### What is required
Give again, word for word, the line holding "How do I perform: Repost the 壁際のジャンケン post?" and every line after it through the end of the data below. Omit pictures.
*** Task material Section Begins ***
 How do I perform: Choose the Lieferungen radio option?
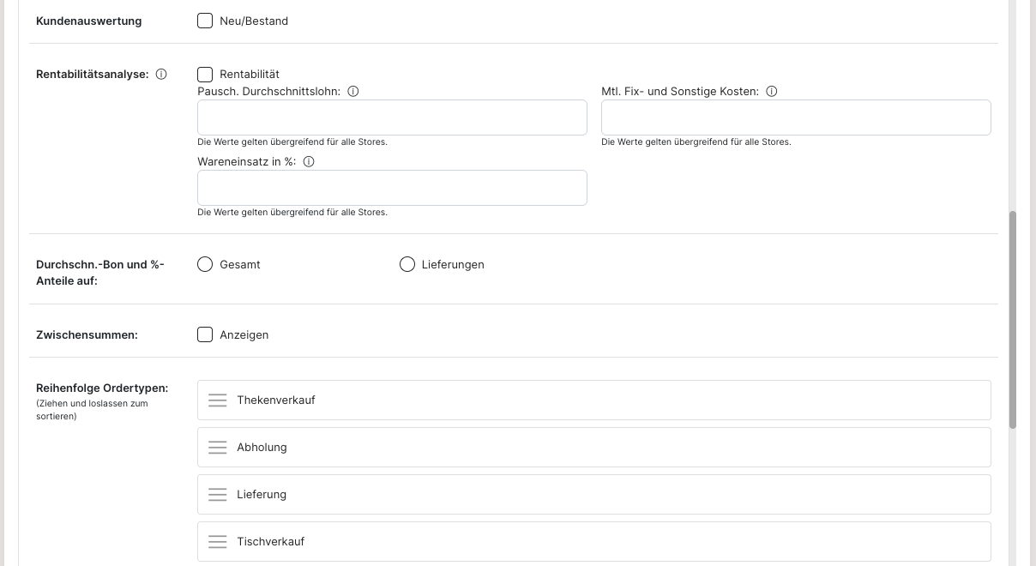pos(407,264)
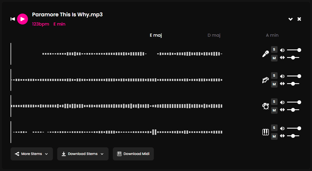The height and width of the screenshot is (171, 312).
Task: Select the 'D maj' chord marker
Action: (x=214, y=35)
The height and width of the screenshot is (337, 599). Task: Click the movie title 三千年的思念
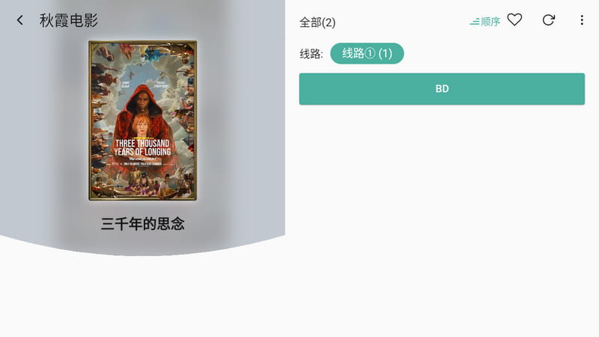click(x=142, y=223)
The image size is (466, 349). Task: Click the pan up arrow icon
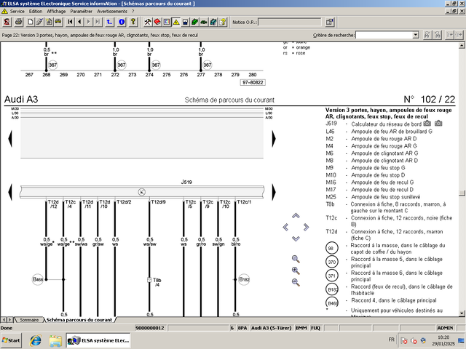pyautogui.click(x=296, y=215)
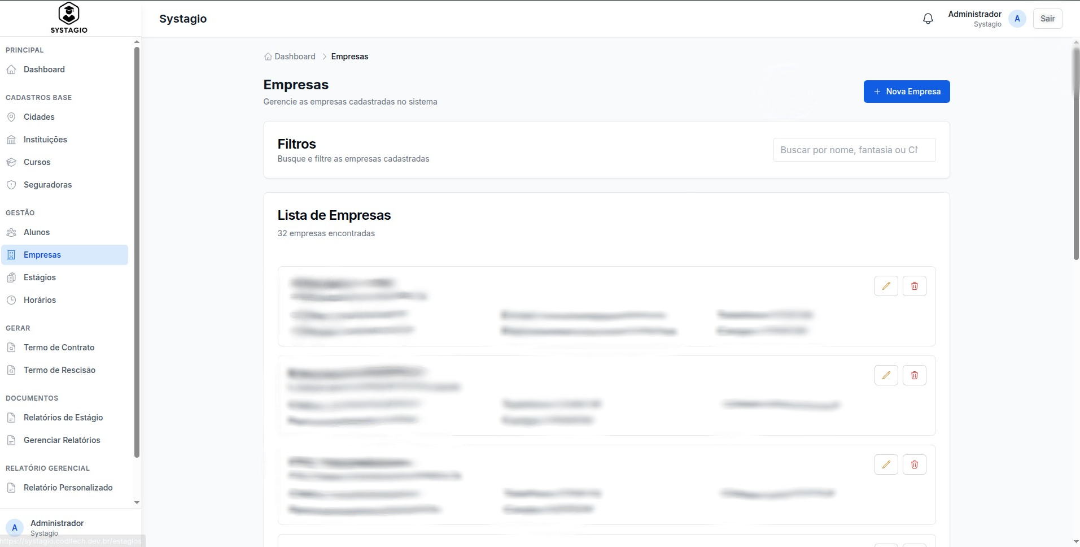This screenshot has height=547, width=1080.
Task: Click the third company's trash delete icon
Action: (914, 464)
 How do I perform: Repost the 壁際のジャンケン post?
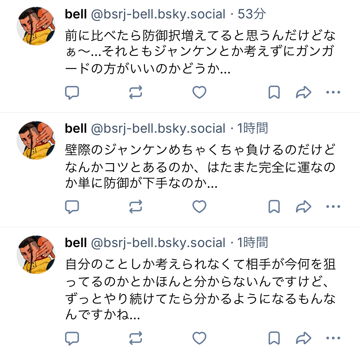pyautogui.click(x=136, y=207)
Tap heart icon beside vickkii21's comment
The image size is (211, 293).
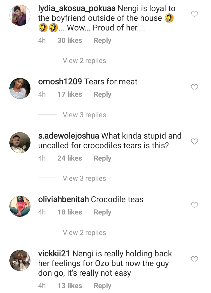pos(195,259)

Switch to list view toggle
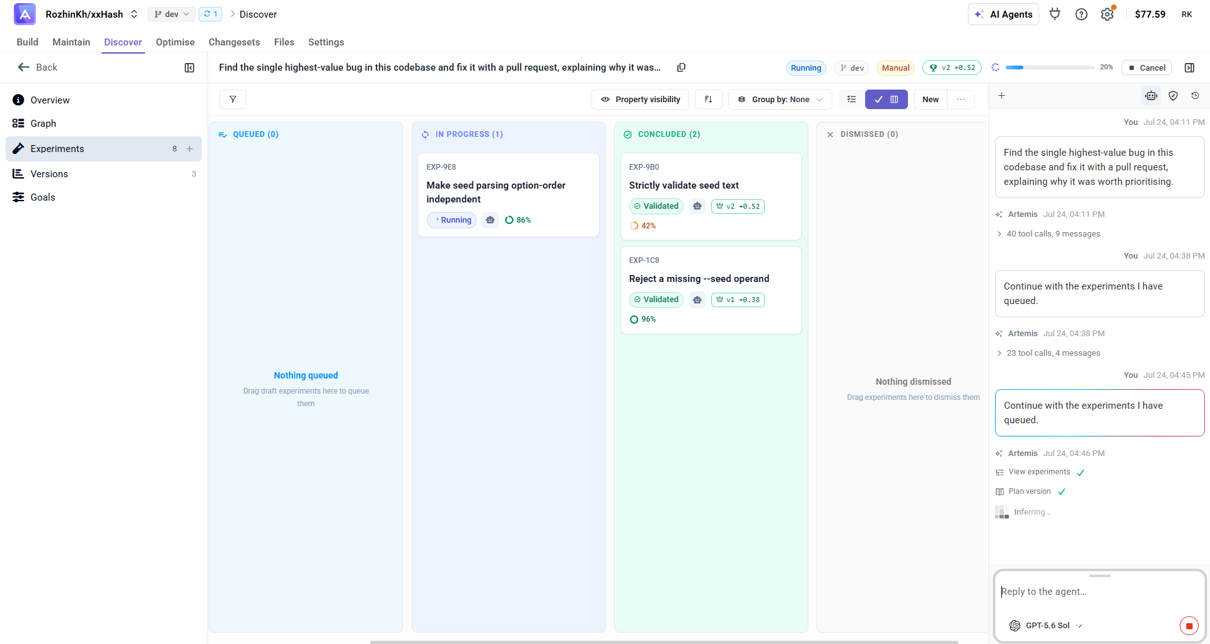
*** Task material Section Ends ***
### Exercise answer
 How do I perform: Repost the 壁際のジャンケン post?
pyautogui.click(x=136, y=207)
Tap heart icon beside vickkii21's comment
The image size is (211, 293).
pos(195,259)

Switch to list view toggle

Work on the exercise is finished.